Northern Spy Records, 2018

REVIEW BY: Vish Iyer


Wume’s music is not for everyone. This Baltimore, MD-based duo flies the krautrock flag high and proud in their abstract minimalist compositions. While Towards The Shadow will appeal only to a very specific kind of listener, it actually has a broader appeal, though for reasons that are not intentional.

This is an album galvanized by rhythm, which always keeps things engaging no matter how obtuse the number. April Camlin, one half of the band, is a drummer. While the group’s music is primarily synth based – Albert Schatz, the other half, is a synth player – the real drums not only give the electronic music an organic feel but make it sound gritty. Although the songs by their very nature are repetitive, Camlin’s drumming is muscular and groovy, to the point that the record’s rhythmic dynamics is its most striking characteristic.my_heart_sings_the_harmony_web_ad_alt_250

The standout “Shadow,” has powerful drums that intricately weave in between the percussive synths, producing a complex but catchy rhythmic fabric. On “It’s Okay,” the synthesizers are sparse, fading in and out like calming waves, while the drums pound away with utmost vigor that brings upon an interesting juxtaposition of sounds.

Undoubtedly the coolest track here is “Pool Of Light,” where the rhythmic and sound dynamics of this album are at its most brilliant because of the Steve Reich-like repetitive piano and drums construct, upon which the synth layers are slowly built. 

Rhythm rescues the otherwise forgettable instrumental “Ravel” in the form of the play between the bleeps of the synths and the math rock drums, which is a lot of fun. On the other hand, “Blood Moon,” which has no sense of rhythm, turns out a meaningless meandering instrumental.

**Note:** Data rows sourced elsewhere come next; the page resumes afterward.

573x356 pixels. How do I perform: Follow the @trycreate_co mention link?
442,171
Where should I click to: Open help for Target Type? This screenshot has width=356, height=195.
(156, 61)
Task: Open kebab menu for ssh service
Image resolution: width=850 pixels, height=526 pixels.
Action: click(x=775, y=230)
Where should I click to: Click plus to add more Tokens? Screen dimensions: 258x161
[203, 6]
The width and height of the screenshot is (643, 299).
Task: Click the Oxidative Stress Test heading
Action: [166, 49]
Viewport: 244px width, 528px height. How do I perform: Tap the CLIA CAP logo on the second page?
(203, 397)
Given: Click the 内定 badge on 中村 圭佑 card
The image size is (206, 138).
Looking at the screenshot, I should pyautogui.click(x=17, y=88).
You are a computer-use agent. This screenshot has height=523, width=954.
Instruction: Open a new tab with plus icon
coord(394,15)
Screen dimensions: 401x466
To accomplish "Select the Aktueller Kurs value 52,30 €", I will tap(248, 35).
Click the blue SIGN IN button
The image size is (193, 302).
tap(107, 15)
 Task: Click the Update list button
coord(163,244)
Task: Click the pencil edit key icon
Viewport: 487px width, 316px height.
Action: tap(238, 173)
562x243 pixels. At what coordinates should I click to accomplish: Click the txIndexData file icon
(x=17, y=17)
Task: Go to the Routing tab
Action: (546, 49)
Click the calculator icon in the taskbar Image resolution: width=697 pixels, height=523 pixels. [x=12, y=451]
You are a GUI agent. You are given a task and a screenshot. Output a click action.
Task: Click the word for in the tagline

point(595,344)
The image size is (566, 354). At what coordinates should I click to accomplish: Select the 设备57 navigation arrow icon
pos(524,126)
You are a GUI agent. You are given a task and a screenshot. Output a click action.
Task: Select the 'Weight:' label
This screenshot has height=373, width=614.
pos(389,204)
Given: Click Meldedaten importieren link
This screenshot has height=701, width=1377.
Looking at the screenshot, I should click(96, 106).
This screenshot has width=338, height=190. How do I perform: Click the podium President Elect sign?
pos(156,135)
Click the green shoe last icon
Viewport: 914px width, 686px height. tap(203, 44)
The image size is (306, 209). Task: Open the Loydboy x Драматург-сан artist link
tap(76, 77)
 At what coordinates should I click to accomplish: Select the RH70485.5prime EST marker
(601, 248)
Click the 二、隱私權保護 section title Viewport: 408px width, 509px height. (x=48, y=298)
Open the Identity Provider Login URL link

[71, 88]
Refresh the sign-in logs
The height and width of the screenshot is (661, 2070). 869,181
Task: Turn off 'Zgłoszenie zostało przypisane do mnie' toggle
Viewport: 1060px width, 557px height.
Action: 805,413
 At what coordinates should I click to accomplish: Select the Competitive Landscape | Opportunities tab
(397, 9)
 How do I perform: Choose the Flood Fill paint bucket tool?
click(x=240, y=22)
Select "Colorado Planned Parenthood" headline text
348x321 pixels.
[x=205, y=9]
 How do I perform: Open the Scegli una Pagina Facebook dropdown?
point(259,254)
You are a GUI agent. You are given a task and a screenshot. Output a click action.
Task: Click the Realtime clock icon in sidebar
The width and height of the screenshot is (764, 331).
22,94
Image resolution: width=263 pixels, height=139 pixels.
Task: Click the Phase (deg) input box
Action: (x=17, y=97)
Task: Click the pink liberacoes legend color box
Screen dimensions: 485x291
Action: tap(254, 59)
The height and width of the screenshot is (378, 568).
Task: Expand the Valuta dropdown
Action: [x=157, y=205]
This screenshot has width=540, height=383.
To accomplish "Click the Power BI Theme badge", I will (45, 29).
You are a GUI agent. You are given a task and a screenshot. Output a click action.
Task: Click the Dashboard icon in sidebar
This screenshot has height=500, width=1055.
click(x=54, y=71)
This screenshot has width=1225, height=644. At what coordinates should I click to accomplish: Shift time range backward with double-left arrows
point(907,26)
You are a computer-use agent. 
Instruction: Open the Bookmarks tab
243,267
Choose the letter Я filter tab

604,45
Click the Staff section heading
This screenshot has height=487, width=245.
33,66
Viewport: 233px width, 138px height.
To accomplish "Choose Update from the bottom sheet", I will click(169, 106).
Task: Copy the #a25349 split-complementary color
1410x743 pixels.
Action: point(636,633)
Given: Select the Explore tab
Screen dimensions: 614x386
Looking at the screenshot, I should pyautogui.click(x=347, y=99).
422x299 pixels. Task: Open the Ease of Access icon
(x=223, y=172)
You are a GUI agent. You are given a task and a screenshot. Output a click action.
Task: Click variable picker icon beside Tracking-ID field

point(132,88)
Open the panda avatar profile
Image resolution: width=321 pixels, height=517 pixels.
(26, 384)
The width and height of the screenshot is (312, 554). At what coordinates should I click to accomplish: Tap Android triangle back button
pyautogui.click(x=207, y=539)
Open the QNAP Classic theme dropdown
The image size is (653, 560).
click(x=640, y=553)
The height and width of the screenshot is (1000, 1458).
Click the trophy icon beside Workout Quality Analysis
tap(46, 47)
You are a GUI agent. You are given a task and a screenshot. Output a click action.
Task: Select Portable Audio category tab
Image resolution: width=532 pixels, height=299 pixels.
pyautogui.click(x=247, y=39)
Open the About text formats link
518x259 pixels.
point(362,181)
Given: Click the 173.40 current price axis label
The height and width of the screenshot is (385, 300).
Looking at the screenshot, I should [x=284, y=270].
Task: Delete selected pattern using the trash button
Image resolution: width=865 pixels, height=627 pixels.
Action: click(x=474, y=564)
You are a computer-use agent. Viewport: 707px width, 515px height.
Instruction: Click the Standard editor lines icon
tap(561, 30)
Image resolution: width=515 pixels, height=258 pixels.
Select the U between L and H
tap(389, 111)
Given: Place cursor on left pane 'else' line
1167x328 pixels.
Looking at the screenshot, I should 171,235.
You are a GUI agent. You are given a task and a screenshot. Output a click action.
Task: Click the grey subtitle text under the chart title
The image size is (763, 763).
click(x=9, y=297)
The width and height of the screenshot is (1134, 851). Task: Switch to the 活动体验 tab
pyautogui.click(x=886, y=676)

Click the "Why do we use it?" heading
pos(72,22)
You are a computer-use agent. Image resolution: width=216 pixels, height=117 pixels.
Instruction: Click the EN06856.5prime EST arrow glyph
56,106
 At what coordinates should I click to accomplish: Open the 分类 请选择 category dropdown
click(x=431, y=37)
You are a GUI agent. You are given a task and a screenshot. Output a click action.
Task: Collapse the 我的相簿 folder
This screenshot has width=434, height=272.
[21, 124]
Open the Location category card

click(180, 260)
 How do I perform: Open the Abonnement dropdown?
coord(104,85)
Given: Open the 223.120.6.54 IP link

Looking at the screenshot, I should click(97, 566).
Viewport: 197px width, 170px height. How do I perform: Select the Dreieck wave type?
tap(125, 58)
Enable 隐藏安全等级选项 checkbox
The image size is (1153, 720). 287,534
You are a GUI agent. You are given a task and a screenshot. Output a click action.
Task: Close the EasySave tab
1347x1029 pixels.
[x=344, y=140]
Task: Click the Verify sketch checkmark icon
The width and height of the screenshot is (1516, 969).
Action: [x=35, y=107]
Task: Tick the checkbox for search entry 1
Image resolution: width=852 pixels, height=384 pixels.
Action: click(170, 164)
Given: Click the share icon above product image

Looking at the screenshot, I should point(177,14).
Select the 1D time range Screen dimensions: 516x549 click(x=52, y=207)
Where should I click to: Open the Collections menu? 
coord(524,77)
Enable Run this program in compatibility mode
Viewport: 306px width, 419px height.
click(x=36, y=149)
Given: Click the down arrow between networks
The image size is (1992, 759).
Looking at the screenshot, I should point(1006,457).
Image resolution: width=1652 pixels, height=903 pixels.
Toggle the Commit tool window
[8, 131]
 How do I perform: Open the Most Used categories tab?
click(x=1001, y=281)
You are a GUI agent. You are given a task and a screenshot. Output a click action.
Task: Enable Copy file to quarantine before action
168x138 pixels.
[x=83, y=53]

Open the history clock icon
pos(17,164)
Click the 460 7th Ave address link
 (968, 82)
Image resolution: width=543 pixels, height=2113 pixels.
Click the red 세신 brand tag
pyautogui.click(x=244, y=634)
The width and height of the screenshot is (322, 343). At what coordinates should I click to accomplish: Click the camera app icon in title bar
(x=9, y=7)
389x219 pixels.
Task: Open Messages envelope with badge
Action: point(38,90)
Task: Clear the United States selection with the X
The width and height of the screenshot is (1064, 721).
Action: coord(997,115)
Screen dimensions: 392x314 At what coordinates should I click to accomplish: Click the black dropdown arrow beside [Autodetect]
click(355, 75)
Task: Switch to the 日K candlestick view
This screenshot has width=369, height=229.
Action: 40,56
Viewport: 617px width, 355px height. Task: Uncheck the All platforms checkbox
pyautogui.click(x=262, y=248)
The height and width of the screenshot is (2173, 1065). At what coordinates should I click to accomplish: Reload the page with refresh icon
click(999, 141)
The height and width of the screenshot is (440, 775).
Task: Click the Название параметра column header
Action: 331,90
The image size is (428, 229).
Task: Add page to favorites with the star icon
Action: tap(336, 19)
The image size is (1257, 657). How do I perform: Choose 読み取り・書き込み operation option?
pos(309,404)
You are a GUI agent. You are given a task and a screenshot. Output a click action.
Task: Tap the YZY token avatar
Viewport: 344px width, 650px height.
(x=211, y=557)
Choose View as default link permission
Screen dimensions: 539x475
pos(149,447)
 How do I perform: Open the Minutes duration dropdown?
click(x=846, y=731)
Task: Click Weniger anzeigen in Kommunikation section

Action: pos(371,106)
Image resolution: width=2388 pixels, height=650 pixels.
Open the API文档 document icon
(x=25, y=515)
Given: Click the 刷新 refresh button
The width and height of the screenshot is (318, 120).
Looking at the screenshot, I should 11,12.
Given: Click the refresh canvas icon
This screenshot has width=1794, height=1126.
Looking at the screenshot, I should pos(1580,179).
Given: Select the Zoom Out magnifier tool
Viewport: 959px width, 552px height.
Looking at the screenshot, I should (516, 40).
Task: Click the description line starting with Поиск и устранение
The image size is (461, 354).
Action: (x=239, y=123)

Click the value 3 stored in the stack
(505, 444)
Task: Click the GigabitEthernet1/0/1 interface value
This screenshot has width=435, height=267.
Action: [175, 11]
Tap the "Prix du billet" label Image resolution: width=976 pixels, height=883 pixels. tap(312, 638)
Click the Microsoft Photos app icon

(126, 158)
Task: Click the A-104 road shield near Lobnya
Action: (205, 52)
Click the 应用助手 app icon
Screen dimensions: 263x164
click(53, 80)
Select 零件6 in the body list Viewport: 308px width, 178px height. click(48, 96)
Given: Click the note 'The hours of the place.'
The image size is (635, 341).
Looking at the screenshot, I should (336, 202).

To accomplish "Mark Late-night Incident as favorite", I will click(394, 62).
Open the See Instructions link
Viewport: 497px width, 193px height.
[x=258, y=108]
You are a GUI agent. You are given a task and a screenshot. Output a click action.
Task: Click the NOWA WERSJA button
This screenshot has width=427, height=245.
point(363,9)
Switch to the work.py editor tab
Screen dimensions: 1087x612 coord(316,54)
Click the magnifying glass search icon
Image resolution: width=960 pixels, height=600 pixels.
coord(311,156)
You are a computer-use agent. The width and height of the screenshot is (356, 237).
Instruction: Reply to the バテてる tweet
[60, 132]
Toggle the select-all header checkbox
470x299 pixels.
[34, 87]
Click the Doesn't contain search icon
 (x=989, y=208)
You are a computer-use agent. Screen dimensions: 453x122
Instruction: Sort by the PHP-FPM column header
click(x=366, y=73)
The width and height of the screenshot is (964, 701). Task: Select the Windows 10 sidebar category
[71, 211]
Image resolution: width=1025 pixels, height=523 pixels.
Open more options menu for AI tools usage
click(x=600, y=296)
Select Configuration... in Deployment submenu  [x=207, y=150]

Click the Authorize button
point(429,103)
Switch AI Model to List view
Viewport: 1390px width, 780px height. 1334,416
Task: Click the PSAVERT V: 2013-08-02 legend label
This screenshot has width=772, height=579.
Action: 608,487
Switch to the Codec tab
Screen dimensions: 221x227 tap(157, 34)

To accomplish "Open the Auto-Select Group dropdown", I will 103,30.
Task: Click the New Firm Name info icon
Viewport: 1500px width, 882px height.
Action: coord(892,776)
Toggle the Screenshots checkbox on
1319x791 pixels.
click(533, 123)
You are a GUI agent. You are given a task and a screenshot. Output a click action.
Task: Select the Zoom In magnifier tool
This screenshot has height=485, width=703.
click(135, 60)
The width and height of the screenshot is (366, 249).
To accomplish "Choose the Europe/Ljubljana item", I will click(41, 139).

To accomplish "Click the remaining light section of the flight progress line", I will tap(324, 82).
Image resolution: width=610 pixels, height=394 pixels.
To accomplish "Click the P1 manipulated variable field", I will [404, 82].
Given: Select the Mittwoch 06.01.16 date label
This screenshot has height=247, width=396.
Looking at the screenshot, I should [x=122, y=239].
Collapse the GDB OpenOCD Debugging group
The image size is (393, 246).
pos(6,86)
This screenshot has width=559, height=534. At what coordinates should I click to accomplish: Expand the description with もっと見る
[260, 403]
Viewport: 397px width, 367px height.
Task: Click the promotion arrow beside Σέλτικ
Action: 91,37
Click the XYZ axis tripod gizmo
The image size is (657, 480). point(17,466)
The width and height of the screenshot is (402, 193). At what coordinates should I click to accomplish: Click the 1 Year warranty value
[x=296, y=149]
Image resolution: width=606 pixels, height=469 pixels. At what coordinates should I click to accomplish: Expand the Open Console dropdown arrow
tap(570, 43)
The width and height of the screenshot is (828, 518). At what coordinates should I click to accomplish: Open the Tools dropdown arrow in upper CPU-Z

Towards The Shadow finds Camlin prominently taking up the singing role. However, her vocal performance does not bring as much to the table as the instrumentation; this is fine, considering the musical compositions here work great without vocals, to begin with. However, her robotic vocals on “Walled Garden” truly add a lot of charm to this quirky minimalist number.

On the record’s most lyrically profound cut “Functionary,” Camlin simply reads out texts from the 1955 book Eros And Civilization: A Philosophical Inquiry Into Freud by German philosopher Herbert Marcuse. Even though the passages read out make for interesting listening, the monotonous delivery and the seemingly LSD-induced combination of lethargic synths and percussions result in a strange and boringly weak track.

A similar prosaic combination of Camlin’s dull singing and clueless synths repeats on the first half of “Gen Seq.” But this is negated by the second half, as the song speeds up and transforms into an exciting symphony of drums and droning synths that appear like they are about to explode, creating some very captivating musical drama.

With its circuitous polyrhythmic cuts and vocals that aren’t pleasing, Towards The Shadow has nonconformity right in its DNA. Given this eccentric nature, it is therefore surprising how imaginative this release is.